- [Exercise materials]

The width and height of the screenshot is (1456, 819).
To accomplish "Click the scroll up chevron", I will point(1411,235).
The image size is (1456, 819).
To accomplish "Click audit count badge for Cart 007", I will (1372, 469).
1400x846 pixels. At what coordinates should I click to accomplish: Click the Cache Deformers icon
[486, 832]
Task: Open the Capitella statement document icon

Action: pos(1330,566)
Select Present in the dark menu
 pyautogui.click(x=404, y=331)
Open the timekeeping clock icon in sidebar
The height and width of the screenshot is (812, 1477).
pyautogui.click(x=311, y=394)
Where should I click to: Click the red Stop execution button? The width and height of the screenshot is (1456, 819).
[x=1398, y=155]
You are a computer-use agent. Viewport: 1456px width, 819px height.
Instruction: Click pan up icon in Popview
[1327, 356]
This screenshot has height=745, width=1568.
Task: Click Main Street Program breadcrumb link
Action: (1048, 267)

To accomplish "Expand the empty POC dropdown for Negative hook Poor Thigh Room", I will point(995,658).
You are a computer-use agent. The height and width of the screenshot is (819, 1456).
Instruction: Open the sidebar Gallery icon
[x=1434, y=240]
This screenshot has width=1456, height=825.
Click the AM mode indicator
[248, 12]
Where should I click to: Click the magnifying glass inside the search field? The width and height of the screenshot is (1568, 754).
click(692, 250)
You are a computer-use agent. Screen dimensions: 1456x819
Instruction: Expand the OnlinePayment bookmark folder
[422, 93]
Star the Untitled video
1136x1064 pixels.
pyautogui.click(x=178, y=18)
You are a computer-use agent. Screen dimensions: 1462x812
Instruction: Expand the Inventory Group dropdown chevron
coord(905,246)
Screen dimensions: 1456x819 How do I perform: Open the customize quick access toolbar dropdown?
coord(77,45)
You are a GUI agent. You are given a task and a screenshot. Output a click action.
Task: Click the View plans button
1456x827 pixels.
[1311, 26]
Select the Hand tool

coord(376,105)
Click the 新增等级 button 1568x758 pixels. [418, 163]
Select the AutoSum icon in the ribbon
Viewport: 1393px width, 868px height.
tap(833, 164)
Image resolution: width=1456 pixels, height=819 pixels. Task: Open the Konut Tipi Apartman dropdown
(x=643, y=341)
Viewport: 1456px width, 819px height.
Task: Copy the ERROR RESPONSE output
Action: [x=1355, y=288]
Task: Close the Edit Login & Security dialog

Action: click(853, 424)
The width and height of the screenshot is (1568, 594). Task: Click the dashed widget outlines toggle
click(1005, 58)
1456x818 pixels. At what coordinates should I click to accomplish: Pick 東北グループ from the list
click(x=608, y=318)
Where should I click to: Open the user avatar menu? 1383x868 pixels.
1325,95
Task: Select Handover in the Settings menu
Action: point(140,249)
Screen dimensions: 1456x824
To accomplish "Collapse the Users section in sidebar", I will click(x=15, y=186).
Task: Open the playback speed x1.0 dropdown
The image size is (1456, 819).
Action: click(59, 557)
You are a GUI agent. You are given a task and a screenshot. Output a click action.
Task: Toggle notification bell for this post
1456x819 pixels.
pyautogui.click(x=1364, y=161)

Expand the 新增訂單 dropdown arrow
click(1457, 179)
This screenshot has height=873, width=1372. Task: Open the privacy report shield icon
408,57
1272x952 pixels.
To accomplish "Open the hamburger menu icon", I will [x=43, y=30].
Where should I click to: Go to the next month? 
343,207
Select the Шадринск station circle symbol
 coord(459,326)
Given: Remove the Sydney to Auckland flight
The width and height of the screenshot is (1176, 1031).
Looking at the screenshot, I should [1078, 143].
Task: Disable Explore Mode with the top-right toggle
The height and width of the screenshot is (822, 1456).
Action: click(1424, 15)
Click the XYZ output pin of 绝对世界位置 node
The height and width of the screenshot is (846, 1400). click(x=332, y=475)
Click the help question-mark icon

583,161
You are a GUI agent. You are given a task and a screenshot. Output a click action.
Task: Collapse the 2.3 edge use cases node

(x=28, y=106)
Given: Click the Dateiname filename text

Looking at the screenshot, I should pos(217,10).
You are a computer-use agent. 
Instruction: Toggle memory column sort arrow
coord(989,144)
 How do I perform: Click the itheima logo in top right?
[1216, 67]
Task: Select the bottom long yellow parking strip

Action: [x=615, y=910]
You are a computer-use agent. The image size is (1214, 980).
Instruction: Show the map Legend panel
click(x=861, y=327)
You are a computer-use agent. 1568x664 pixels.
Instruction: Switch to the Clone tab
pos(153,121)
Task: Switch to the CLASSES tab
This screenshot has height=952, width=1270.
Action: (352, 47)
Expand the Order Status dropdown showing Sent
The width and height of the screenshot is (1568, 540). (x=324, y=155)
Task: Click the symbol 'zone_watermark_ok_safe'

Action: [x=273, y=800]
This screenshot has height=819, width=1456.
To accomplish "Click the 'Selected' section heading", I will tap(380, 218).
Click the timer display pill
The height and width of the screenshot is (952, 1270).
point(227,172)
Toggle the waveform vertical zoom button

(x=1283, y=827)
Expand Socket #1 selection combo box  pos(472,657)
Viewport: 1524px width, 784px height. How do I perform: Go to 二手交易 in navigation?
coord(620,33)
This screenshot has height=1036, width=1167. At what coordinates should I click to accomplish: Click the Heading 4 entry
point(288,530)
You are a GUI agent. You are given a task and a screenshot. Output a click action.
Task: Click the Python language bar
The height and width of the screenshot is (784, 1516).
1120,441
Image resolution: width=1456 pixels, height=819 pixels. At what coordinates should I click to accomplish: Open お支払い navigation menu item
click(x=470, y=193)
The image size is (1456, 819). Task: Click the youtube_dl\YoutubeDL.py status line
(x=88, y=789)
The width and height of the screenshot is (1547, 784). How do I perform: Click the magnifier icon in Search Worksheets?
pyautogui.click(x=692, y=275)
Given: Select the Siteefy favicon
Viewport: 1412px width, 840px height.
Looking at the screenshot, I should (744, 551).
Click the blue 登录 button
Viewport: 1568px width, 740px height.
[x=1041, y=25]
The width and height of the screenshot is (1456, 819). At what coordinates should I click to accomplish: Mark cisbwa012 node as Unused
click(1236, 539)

- [Problem to work on]
Count lines above containing "computer" and report only the total.

- [Answer space]
7